--- EXTRACTED ENTRIES ---
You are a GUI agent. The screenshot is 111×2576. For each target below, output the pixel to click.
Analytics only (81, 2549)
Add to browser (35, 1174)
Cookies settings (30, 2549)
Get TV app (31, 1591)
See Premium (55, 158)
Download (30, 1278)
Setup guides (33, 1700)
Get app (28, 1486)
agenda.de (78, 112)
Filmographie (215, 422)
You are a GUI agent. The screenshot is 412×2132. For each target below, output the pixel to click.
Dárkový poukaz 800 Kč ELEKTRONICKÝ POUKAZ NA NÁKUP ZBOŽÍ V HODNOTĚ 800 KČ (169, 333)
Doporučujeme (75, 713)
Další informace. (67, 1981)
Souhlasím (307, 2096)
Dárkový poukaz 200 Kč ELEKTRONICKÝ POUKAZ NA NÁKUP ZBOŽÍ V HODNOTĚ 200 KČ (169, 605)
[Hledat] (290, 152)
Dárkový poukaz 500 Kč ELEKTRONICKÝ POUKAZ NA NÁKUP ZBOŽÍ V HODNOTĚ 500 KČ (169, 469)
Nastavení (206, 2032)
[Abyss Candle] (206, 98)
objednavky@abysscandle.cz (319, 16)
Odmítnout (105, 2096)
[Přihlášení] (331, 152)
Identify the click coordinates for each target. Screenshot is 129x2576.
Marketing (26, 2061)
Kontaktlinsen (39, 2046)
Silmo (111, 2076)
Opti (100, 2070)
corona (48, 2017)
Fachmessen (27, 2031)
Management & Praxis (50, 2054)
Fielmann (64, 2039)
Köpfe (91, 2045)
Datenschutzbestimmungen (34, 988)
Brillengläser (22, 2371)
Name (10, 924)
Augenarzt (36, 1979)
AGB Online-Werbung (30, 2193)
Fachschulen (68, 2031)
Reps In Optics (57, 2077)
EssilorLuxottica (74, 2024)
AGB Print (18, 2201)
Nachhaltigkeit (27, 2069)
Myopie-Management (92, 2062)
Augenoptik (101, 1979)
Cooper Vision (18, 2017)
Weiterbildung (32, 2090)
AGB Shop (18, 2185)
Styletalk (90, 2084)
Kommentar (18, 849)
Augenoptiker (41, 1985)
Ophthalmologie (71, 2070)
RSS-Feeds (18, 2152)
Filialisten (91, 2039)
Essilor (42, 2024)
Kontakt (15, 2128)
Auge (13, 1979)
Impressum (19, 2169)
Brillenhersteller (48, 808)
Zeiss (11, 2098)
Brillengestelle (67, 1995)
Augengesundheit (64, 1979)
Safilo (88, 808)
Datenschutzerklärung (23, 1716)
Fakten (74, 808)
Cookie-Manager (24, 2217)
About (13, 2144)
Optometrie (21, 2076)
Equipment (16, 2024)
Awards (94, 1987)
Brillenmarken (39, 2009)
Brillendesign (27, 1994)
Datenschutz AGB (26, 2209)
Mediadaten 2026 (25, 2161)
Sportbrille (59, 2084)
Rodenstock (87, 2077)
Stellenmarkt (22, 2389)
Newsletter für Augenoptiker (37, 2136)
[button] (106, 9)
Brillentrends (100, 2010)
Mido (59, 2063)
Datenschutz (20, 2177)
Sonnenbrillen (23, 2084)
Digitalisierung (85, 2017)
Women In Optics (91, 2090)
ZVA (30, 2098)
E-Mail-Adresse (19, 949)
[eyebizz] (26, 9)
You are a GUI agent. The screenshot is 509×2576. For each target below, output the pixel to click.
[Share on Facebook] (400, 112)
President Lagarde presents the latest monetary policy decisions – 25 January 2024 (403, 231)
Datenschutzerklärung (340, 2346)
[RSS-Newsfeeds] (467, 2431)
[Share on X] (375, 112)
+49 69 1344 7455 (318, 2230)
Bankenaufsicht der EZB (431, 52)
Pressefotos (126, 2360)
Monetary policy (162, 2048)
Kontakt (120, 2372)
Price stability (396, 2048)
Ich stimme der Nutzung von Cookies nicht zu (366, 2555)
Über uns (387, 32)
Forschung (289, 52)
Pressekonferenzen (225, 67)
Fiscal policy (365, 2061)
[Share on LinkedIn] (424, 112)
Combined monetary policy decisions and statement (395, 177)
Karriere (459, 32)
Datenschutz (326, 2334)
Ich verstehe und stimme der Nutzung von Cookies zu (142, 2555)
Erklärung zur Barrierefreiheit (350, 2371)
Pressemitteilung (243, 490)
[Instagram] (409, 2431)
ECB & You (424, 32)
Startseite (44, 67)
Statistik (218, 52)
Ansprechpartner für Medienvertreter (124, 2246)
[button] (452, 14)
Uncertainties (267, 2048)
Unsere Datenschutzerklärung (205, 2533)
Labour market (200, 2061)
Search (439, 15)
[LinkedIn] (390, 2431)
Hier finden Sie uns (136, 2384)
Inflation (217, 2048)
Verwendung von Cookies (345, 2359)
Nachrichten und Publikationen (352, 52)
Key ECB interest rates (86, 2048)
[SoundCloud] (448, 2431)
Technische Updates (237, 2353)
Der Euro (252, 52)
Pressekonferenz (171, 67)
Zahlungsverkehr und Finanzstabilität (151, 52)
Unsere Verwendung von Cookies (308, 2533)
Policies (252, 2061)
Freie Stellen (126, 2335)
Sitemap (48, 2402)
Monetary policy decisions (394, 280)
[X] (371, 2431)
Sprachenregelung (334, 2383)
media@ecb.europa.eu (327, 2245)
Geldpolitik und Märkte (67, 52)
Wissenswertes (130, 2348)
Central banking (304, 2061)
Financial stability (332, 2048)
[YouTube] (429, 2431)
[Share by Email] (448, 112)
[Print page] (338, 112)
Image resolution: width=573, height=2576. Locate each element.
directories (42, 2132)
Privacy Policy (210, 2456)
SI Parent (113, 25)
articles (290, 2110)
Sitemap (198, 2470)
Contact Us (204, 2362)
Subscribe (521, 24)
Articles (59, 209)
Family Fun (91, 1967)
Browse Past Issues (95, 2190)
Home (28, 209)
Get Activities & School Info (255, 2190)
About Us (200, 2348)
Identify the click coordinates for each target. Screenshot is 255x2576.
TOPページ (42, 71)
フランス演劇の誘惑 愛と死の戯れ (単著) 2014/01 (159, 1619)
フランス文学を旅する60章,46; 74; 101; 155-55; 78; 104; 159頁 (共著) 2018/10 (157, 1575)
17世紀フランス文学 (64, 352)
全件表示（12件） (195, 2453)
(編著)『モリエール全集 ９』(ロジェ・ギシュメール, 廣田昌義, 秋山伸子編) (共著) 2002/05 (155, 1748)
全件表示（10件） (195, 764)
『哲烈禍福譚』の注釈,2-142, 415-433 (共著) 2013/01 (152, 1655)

--- WORK REQUEST ---
Print exactly the lines above, between the one holding "Pressekonferenz (171, 67)" and the one holding "全件表示（10件） (195, 764)", inclusive, and nothing besides.

--- EXPECTED ANSWER ---
Pressekonferenz (171, 67)
Zahlungsverkehr und Finanzstabilität (151, 52)
Unsere Verwendung von Cookies (308, 2533)
Policies (252, 2061)
Freie Stellen (126, 2335)
Sitemap (48, 2402)
Monetary policy decisions (394, 280)
[X] (371, 2431)
Sprachenregelung (334, 2383)
media@ecb.europa.eu (327, 2245)
Geldpolitik und Märkte (67, 52)
Wissenswertes (130, 2348)
Central banking (304, 2061)
Financial stability (332, 2048)
[YouTube] (429, 2431)
[Share by Email] (448, 112)
[Print page] (338, 112)
Image resolution: width=573, height=2576. Locate each element.
directories (42, 2132)
Privacy Policy (210, 2456)
SI Parent (113, 25)
articles (290, 2110)
Sitemap (198, 2470)
Contact Us (204, 2362)
Subscribe (521, 24)
Articles (59, 209)
Family Fun (91, 1967)
Browse Past Issues (95, 2190)
Home (28, 209)
Get Activities & School Info (255, 2190)
About Us (200, 2348)
Identify the click coordinates for each target. Screenshot is 255x2576.
TOPページ (42, 71)
フランス演劇の誘惑 愛と死の戯れ (単著) 2014/01 (159, 1619)
フランス文学を旅する60章,46; 74; 101; 155-55; 78; 104; 159頁 (共著) 2018/10 (157, 1575)
17世紀フランス文学 (64, 352)
全件表示（12件） (195, 2453)
(編著)『モリエール全集 ９』(ロジェ・ギシュメール, 廣田昌義, 秋山伸子編) (共著) 2002/05 (155, 1748)
全件表示（10件） (195, 764)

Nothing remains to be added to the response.